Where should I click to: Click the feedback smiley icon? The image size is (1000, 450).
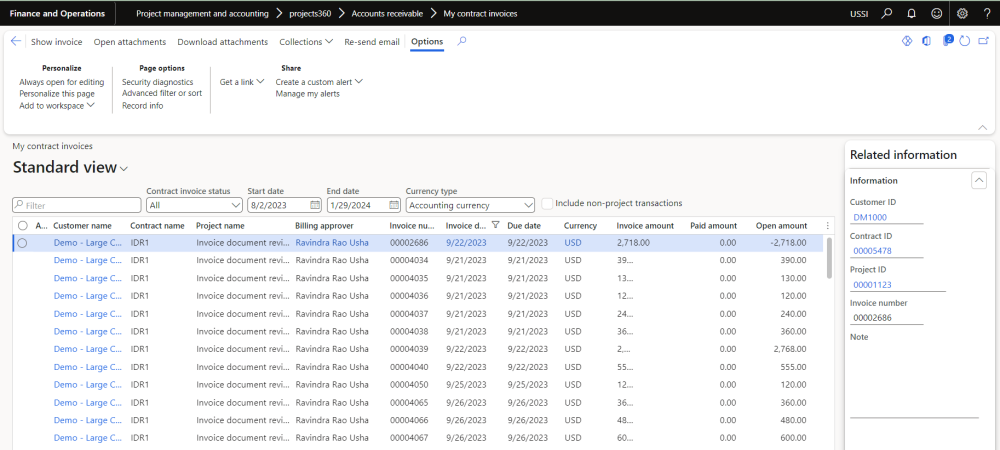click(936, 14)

--

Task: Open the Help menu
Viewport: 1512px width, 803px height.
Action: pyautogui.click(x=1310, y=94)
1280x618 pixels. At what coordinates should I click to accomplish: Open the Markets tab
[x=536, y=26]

_Task brief_. Copy out the rows verbatim from the line with "Task: Open the Help menu" up to and including the line with "[x=536, y=26]".

_Answer to the exercise_.
Task: Open the Help menu
Viewport: 1512px width, 803px height.
Action: pyautogui.click(x=1310, y=94)
1280x618 pixels. At what coordinates should I click to accomplish: Open the Markets tab
[x=536, y=26]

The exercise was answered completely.